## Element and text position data
□ □ □

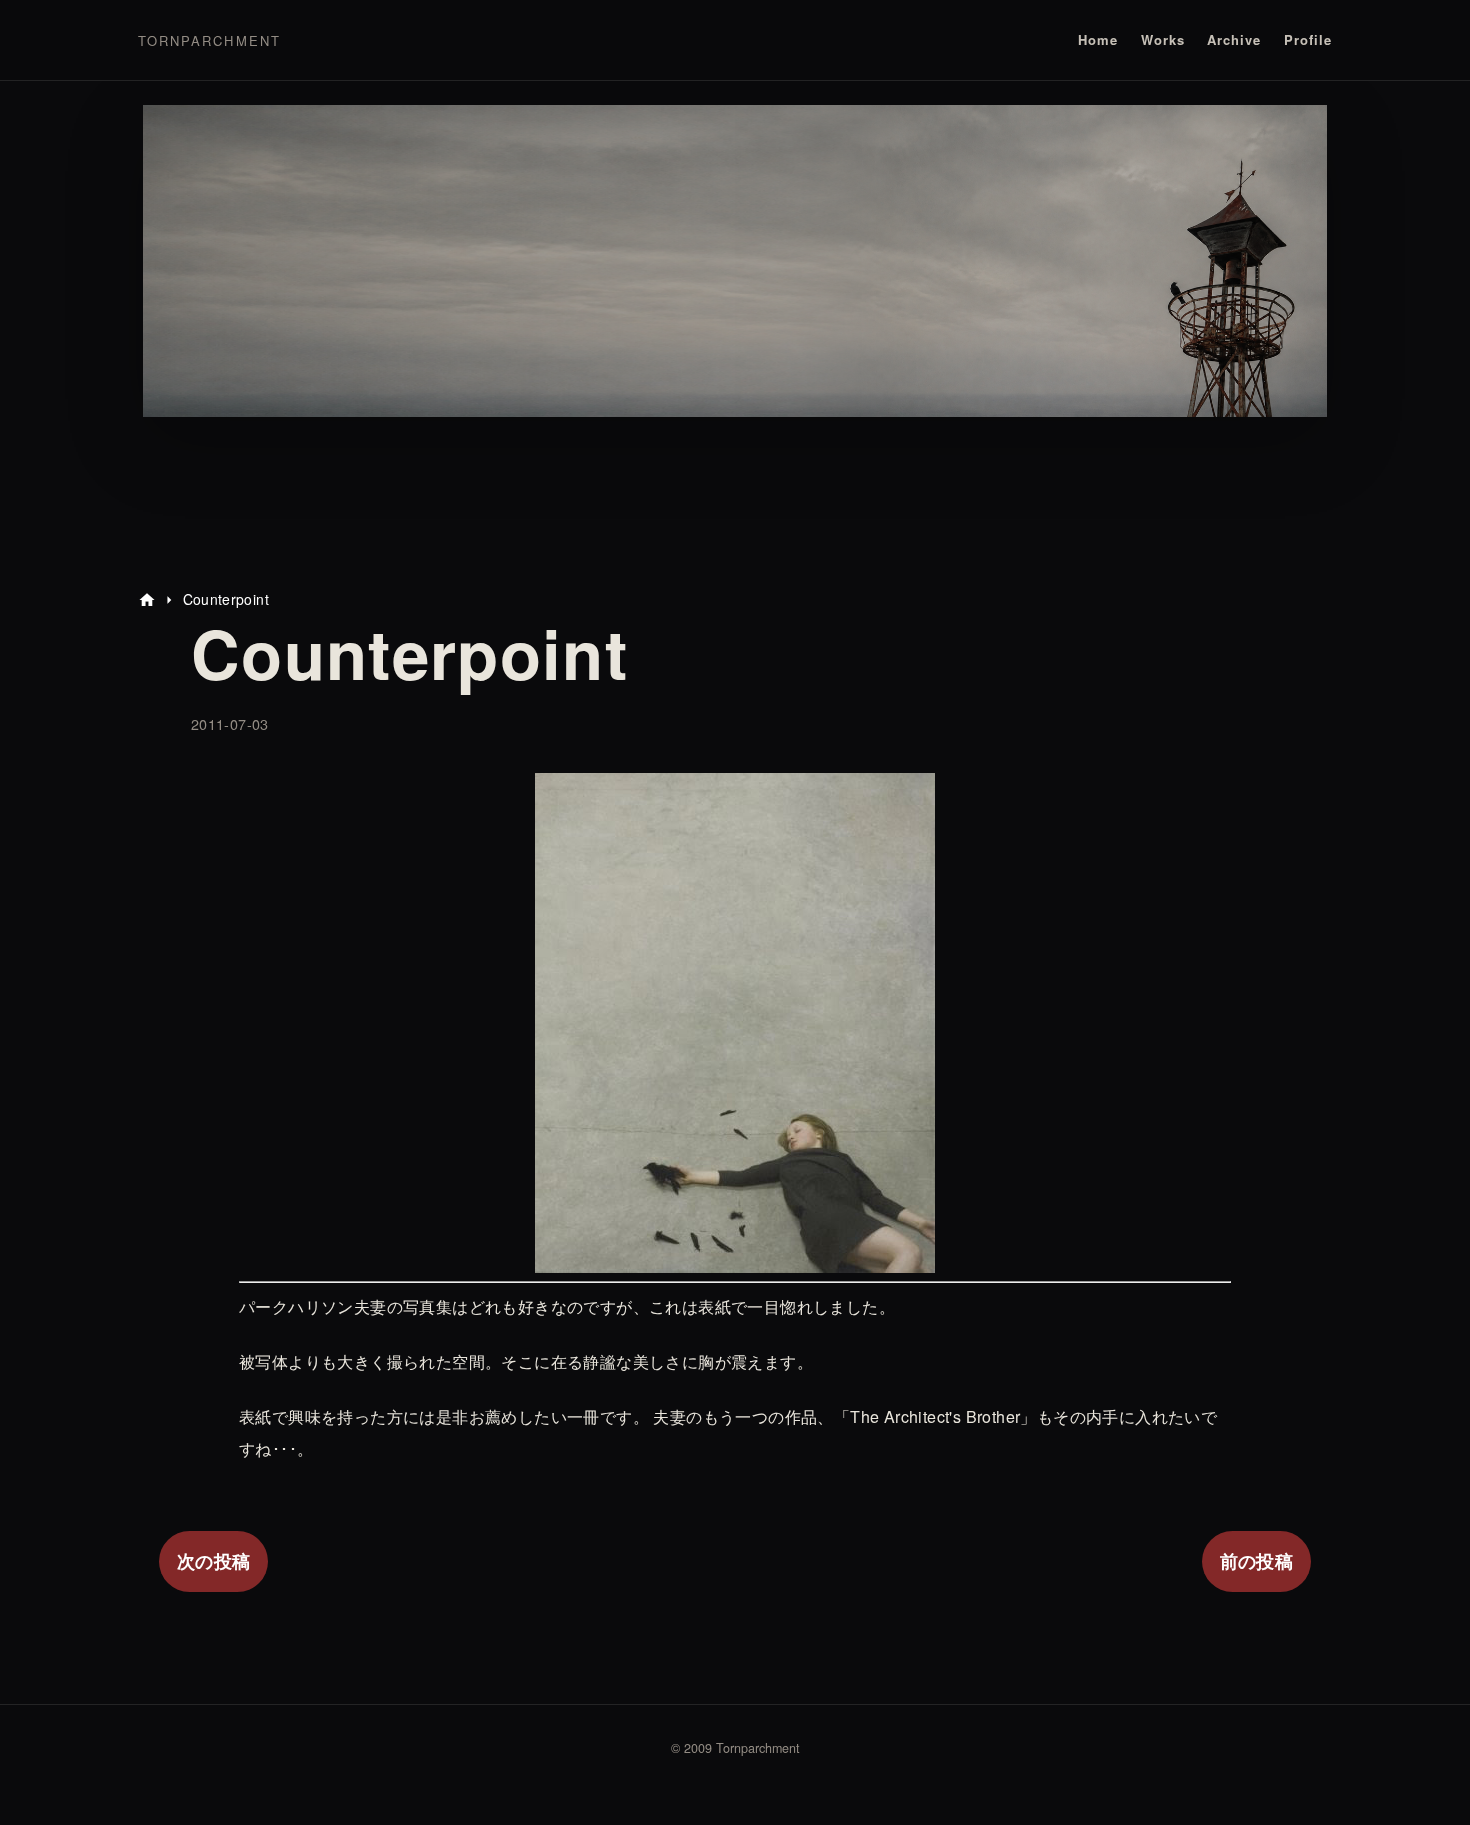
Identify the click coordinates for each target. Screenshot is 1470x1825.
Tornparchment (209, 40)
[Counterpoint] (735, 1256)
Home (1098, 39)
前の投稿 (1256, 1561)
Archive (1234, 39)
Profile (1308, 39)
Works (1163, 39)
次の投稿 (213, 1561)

□ □ □

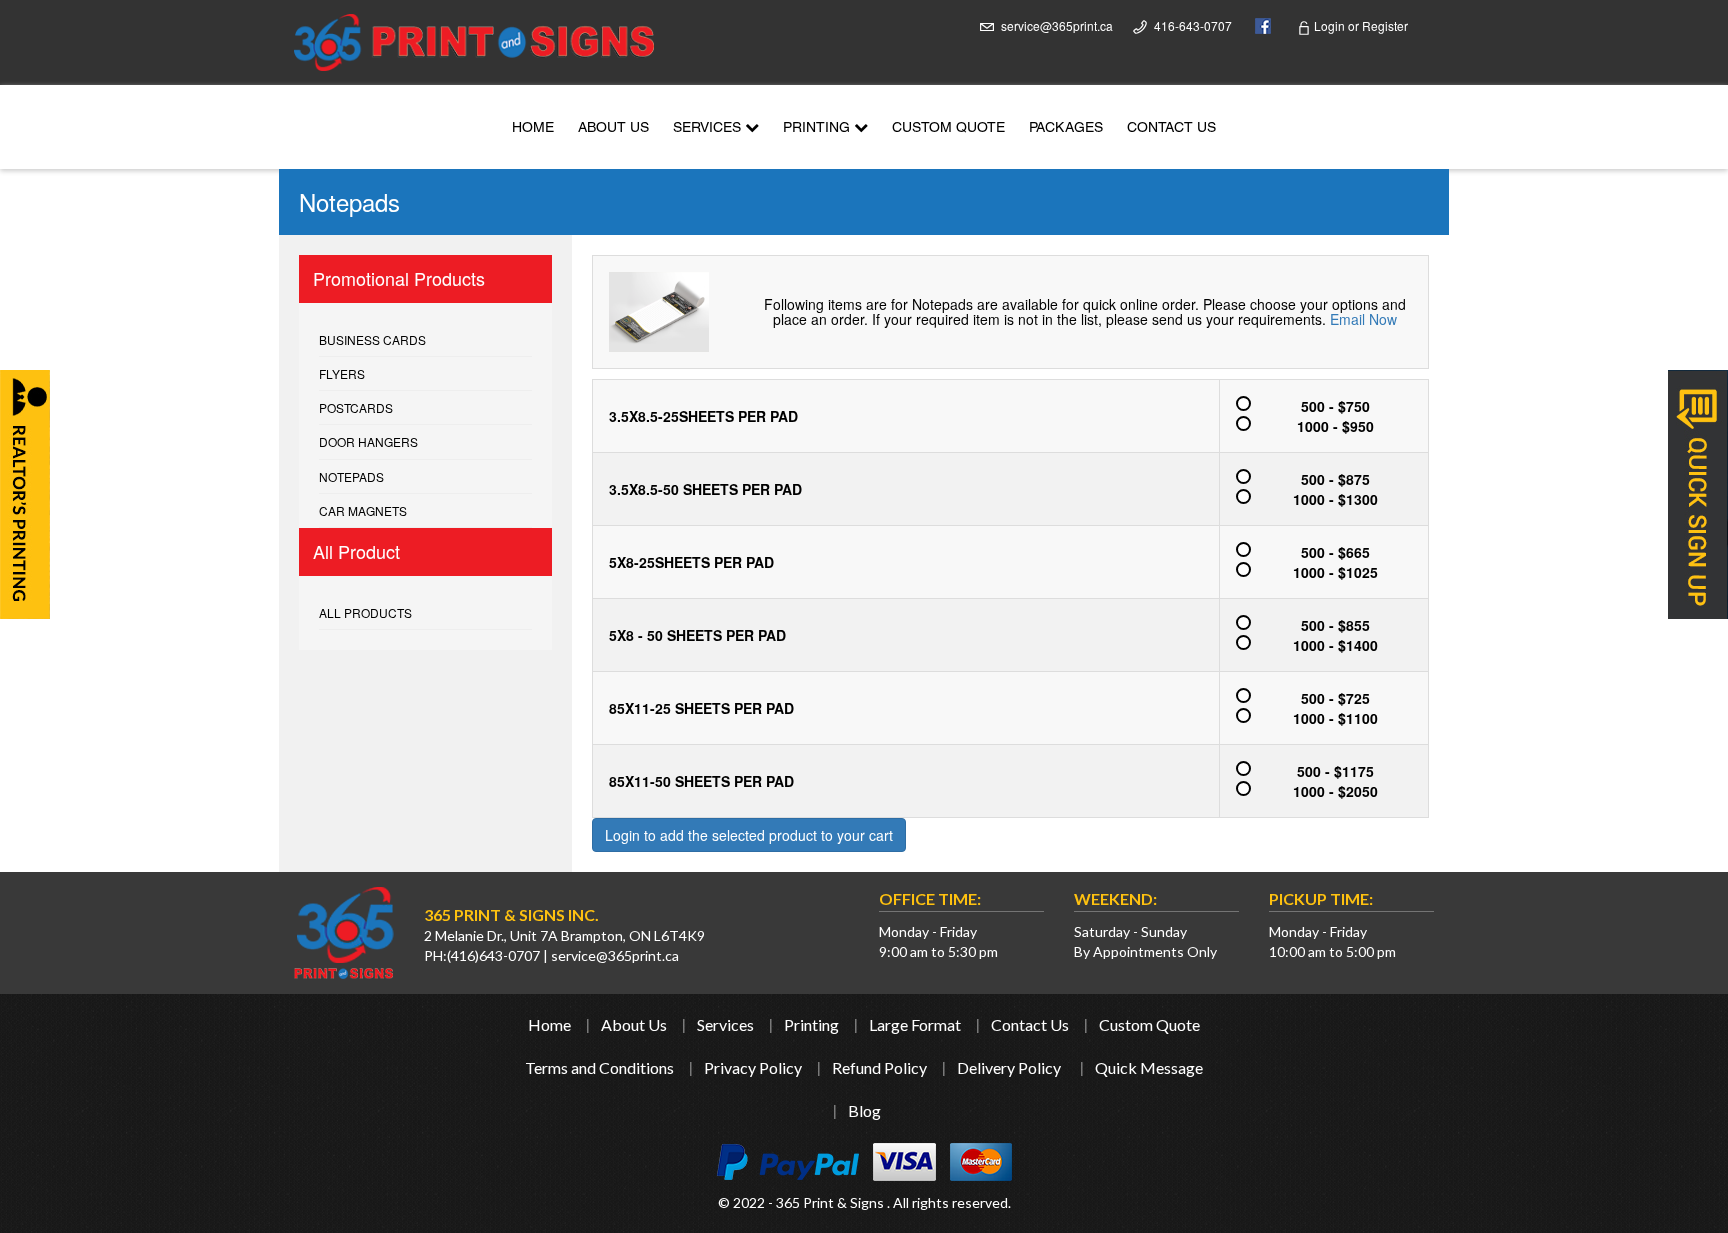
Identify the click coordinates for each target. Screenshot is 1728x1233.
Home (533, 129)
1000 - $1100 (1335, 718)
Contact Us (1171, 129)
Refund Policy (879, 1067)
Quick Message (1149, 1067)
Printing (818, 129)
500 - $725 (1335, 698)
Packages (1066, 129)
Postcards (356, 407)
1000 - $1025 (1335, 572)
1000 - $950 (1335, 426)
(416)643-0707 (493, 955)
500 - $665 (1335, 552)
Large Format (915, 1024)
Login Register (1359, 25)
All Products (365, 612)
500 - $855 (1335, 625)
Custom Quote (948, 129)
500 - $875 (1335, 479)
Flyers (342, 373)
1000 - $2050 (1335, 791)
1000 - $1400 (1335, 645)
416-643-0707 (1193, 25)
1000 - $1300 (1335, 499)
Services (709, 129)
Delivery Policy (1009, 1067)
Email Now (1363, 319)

□ □ □

## Task brief
Format the lines as a JSON list of strings, one string per line, starting at the line that contains "Screenshot is 1728x1233." and ending after the line that contains "Email Now (1363, 319)". Leave out any blank lines.

## Answer to this exercise
[
  "Identify the click coordinates for each target. Screenshot is 1728x1233.",
  "Home (533, 129)",
  "1000 - $1100 (1335, 718)",
  "Contact Us (1171, 129)",
  "Refund Policy (879, 1067)",
  "Quick Message (1149, 1067)",
  "Printing (818, 129)",
  "500 - $725 (1335, 698)",
  "Packages (1066, 129)",
  "Postcards (356, 407)",
  "1000 - $1025 (1335, 572)",
  "1000 - $950 (1335, 426)",
  "(416)643-0707 (493, 955)",
  "500 - $665 (1335, 552)",
  "Large Format (915, 1024)",
  "Login Register (1359, 25)",
  "All Products (365, 612)",
  "500 - $855 (1335, 625)",
  "Custom Quote (948, 129)",
  "500 - $875 (1335, 479)",
  "Flyers (342, 373)",
  "1000 - $2050 (1335, 791)",
  "1000 - $1400 (1335, 645)",
  "416-643-0707 (1193, 25)",
  "1000 - $1300 (1335, 499)",
  "Services (709, 129)",
  "Delivery Policy (1009, 1067)",
  "Email Now (1363, 319)"
]